PASSAGE:
===

The one observation we would interject is that renewables are often viewed as a basket of carbon-free or environmentally friendly energy options, with the operative word being "carbon-free." The generation of electricity by burning fossil fuels is indeed the most prominent contributor on the planet of greenhouse gasses into the atmosphere. However, even renewable energy sources are not carbon-free; the manufacturing and raw material mining processes required to develop renewables are part of their life cycle carbon footprint. The energy they produce may be renewable, but the equipment providing the renewable energy is not; it has a finite operational lifespan. The input components and rare earth minerals required in the manufacturing process are limited in this country; thus, we remain perpetually reliant on foreign sources.

 

We believe that co-producing electricity, at home, in the carbon-free manner that we propose, combined with the sequestration of greenhouse gases stripped from the atmosphere and captured from industrial sources, renders our process a net carbon negative, thus placing us squarely in the basket of clean energy options. A clean energy option that will serve as an insurance policy if renewable energy deployment doesn't match the optimistic timelines for its deployment. Our process supports the existing renewable policies; it does not compete with them. It fills the singular void of dependability on sunless evenings and windless days, firmly establishing the Southern Tier as the energy and environmental backbone of the State of New York.

 

12) How does the recent Environmental Protection Agency (EPA) mandate that blocks the construction of new gas-fired electrical power plants affect your company's plans?

===

INFORMATION SUPPLIED:
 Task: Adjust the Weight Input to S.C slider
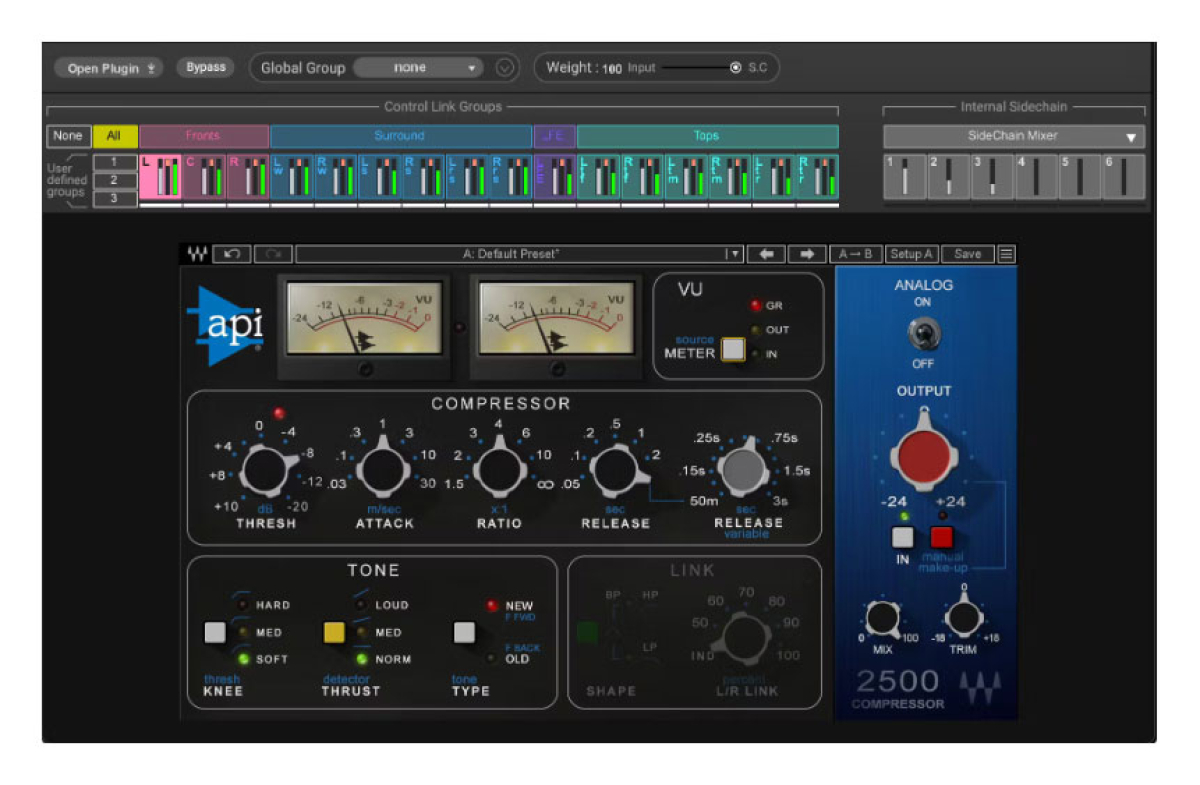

===

TASK DESCRIPTION: According to the passage on renewable energy, what makes up part of the life cycle carbon footprint of renewables? The listing is separate material and has nothing to do with the passage on renewable energy.

FINISHED EXERCISE: The manufacturing and raw material mining processes required to develop renewables.